Good Luck with this venture, Av. [email protected] http://www.petersenpublications.com.au
Your wife’s story drew me in and made me want to read more. I guess it did the job! I was also interested to see you illustrate the magnitude of your success.
Hi Steve,
A very honest approach.Very important to let people know that its not all about making money, but rather about deveolping your lifestyle. In Julies case, having a “free day.” Very rare these days, as most would agree.
All of us replying are probably biased about the opinion re your intro into the book, as we know you & have some sort of wrap understanding.
If I was the writer I’d be very interested in getting the opinion of someone who doesn’t know or at least understand what you do as an investor etc, because this is your primary market. To get their attention. (No doubt you’ve already got this angle covered)
Good luck with the book. It will work, Because it always works for those that work it!!!!
See you in Melbourne
Hi every1.
I am new to this list, so please forgive me if I seem rather crude with my following comments. Steve, I like the intro, but then again who wouldn’t? Isn’t the fact that like myself, people have joined this list because [a] they want to make money or , they are making money but want to know how to make more money smarter? Don’t get me wrong… I am not one for kicking sand into people’s eyes, but the intro seems too “typical” in terms of what other similar introductions to making wealth go. I guess what would be more “assuring” would be to have references and/or quotes to prove your claims. Now I know that sounds too easy to say or to criticise, but put it this way… I’ve read many books about investing and about making wealth… some are great and some are better off becoming movie scripts! Never the less, one book that has always stood out amongst the best of them and I think still does, is Dale Carnegie’s “How to make friends and influence people” (correct the title if I got it wrong). That is a TRUE investors book because the idea is not how to make MONEY, but how to win over the people that can HELP you make money and that is worth more than gold!
Keep up the good work
Now I am thinking of asking my wife to work just 4 days per week. That only happen when I fully read your up coming book and use it to the best of my ability.
I started investing in property 2.5 years ago but to the ideas of -ve gearing, but realise my serviceability are running out.
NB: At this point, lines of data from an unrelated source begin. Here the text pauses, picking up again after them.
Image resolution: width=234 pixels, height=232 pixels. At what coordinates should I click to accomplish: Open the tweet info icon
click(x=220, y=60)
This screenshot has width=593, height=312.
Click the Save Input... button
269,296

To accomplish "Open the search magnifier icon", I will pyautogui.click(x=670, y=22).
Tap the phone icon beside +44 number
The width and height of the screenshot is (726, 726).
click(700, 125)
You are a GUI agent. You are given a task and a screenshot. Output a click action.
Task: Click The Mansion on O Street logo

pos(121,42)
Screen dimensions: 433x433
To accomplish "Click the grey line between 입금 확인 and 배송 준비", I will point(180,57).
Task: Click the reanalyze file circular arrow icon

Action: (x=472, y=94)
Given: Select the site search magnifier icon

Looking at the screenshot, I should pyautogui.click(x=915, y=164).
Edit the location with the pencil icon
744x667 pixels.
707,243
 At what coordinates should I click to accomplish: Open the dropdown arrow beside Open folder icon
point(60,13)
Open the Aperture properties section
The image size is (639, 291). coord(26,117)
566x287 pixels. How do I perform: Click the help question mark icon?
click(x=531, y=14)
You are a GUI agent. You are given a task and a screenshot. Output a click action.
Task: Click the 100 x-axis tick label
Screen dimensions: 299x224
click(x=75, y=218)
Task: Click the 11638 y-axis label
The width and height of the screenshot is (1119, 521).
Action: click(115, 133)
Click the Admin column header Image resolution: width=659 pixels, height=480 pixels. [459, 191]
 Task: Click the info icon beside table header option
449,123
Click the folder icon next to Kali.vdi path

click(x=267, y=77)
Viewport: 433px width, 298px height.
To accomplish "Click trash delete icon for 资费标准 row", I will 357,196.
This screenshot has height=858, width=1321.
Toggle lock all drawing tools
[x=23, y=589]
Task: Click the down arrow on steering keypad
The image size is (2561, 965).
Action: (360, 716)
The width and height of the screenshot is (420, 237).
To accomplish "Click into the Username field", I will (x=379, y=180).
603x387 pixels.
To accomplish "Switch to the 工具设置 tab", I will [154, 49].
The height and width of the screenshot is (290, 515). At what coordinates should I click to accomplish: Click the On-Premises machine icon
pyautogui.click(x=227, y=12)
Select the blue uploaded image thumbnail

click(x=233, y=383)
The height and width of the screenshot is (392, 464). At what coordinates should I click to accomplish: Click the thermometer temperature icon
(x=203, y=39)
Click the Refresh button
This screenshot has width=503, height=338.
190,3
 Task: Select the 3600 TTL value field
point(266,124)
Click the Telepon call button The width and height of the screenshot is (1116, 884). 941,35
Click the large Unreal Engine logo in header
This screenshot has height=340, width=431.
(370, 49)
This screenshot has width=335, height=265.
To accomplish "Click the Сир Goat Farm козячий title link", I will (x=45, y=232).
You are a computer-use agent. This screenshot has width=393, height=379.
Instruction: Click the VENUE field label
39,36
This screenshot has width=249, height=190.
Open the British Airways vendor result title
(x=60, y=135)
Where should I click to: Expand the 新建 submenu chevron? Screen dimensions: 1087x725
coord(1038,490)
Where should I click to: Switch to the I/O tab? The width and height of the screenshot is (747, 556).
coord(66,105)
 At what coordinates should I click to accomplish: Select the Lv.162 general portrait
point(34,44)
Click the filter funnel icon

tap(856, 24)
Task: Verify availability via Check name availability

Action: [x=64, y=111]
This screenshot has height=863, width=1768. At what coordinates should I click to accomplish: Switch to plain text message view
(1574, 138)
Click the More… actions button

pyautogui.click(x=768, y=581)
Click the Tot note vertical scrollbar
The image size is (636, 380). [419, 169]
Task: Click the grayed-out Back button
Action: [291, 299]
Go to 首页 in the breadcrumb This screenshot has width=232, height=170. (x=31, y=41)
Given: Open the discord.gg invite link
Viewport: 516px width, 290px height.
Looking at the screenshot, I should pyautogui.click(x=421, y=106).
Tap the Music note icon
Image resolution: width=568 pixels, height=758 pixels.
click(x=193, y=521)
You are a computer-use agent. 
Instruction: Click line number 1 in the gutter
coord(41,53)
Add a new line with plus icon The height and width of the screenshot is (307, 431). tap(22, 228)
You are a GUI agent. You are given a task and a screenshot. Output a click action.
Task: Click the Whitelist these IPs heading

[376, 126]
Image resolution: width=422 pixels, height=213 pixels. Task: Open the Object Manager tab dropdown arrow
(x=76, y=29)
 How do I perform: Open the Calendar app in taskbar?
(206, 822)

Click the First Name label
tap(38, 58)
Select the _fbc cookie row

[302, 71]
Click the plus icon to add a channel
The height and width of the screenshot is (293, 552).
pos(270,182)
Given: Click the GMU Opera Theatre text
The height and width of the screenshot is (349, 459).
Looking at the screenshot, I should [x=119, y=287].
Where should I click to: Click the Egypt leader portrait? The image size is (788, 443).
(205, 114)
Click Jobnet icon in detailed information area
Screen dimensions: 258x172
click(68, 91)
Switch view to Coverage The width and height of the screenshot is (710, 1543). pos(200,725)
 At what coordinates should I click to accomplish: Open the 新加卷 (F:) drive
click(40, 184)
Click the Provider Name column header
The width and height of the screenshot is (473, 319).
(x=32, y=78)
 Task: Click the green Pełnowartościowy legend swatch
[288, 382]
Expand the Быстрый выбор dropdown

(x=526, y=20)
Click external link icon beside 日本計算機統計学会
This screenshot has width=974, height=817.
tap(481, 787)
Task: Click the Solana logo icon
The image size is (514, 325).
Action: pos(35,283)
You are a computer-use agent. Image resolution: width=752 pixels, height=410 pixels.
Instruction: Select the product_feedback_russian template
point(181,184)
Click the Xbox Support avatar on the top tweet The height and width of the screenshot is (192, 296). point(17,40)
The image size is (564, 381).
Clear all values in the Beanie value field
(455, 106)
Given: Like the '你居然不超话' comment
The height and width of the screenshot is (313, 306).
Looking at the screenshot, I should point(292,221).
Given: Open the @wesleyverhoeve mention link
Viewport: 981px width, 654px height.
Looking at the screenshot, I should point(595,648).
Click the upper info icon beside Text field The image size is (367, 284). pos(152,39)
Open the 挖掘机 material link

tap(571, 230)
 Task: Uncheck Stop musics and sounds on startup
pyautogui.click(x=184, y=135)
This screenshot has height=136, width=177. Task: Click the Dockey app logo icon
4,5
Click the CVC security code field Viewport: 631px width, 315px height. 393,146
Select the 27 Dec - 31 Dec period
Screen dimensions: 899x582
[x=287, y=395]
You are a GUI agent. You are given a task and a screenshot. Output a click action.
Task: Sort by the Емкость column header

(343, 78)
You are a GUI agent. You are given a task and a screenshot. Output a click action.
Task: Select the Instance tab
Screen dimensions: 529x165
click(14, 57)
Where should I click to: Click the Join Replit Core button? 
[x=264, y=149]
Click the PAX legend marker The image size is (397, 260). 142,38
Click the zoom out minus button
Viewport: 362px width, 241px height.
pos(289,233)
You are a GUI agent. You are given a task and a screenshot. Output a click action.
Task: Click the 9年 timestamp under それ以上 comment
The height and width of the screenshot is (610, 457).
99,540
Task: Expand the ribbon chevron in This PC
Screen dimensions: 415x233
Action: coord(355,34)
So I am searching for an alternative and run into your website and found it that the way to go…
Thanks for the info and looking forward to buy your book when release.
[8D]
Steve,
I believe that our success comes from repeating what we know and expanding our mind to the next step of gaining more knowledge. Knowledge is the key to freedom and success is achieved by doing things differently. Your book will not only give knowledge, it will also come with its own key to freedom which is where i want to be.
Am i correct in saying you still do not have a title for your book?
If not maybe you should post a competition on site and the winner who gives the best title will receive and signed copy of your book? “doing things differently”. Here’s one of my suggestions: “successful road to freedom”.
Yours truly
David Caboz
24 Yrs old and doing things differently.
Very good introduction and lead into the book. Makes people want to turn the next page and the next. I myself have been down the road of negative gearing and your approach to property investing in terms of +ve cashflow is a refreshing change to get people thinking outside the square.
Steve
Good intro and would attract most to want to read further and gain financial independence. Maybe you should add a sentence or so that helps to define your target audience…..not just those that have many years of investing to achieve their goals but also those that may be about to retire or whatever you see as the cut-off point for implementing an investment plan.
Keith
However, I am one who only reads the front and the back of the book and maybe flips through the index at the front, so I will have bought your book by the time I read the intro!
I really liked the extended-weekend storey. I think all Australians can relate to that ! But hey, you don’t have to wait until you get positive cashflow coming in to get an extra day off. I am sacrificing one day of pay at the moment to only work 4 days with the aim to spend that day (plus week nights & weekends) dedicated to getting out of the rat race. I must admit though it is difficult trying to keep the 4 day week going when my boss’s “normal” picture is 5 days !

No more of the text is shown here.